人口減少時代の住宅選び:岐阜の工務店が提案する未来型住宅街
日本の社会問題となっている空き家問題。2024年には空き家数が約900万戸に達し、住宅総数が世帯数を上回る事態となっています。単に住宅性能を高めるだけでなく、次世代へと受け継がれる魅力的な住宅、ひいては街づくりが重要です。
そんな中、岐阜県にある小さな工務店「いがみ建築工房」は、画期的な取り組みとして、各務原市に新しい住宅街「朝日町の小さなまちなみ(仮称)」をオープンしました。従業員6名という小さな会社が、1200㎡の敷地に6軒の家を建設。

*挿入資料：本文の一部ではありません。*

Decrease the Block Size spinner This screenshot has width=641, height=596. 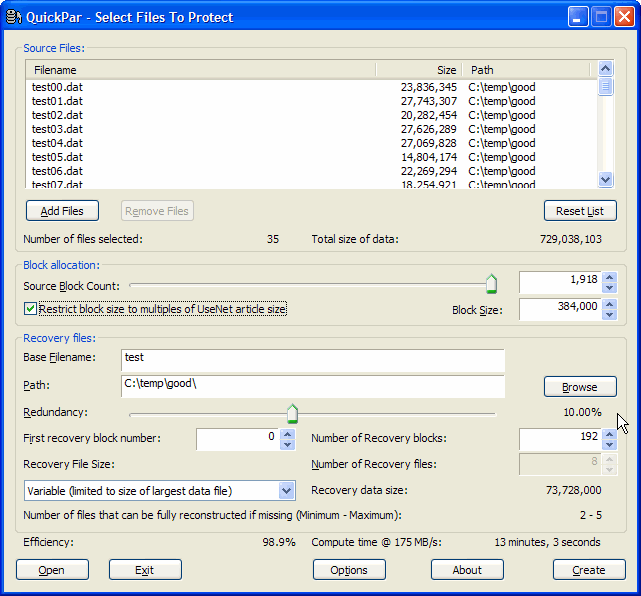609,315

単なる住宅開発ではなく、ランドスケープデザインを駆使した街づくりに挑戦しています。
朝日町の小さなまちなみの3つの魅力
このプロジェクトには、3つの大きな魅力があります。
1. 敷地境界線の撤廃と共有スペースの創出
一般的な住宅地では、隣地境界線に塀やブロックが設けられますが、このプロジェクトでは境界線をなくし、1200㎡の敷地を共有。敷地内には「コモンスペース(みんなの庭)」と「プライベートスペース(自分たちの庭)」が共存することで、広々とした開放感と、プライバシーの両立を実現しています。土地をリースホールドにすることで、境界線の概念から解放された、自由度の高い空間設計も特徴です。
2. 車の通行制限と子どもの安全確保
現代社会において、公園ですら子どもの安全が完全に保証されない状況の中、この住宅街は敷地内への車の乗り入れを制限。凸凹の砂利道を設けることで、車の速度を抑制し、子どもたちが安心して遊べる安全な環境を確保しています。車の通行は最小限に抑えられ、砂利道は「みんなの庭」の一部として活用されています。
3. 森と共存するライフスタイル
アスファルトやコンクリート舗装を避け、土が呼吸できる環境を整備。雨水は雨水タンクに蓄えられ、余剰分は地面に浸透、空池に貯水するなど、自然環境に配慮した設計となっています。将来は木々が成長し、森の中に家がたたずむような景観を目指しています。自然素材を用いた家づくりを行い、家の寿命が尽きた際には自然に還すという、循環型社会への意識も高く持っています。
いがみ建築工房の挑戦
「いくら良い素材を使い性能を求めても、家単体では数十年にわたって魅力のある家にはならない」と語る、いがみ建築工房の伊神社長。単なる住宅建設ではなく、街づくりを通して、人口減少時代の持続可能な社会モデルを提案しています。この取り組みは、日本の住宅事情や都市計画において、新たな視点を与えてくれるでしょう。
まとめ
「朝日町の小さなまちなみ」は、単なる住宅街ではなく、自然と共生し、安全で快適な暮らしを実現するための、未来志向の街づくりと言えるでしょう。この取り組みが、日本の住宅事情や都市計画に新たな風を吹き込む可能性を秘めていると考えられます。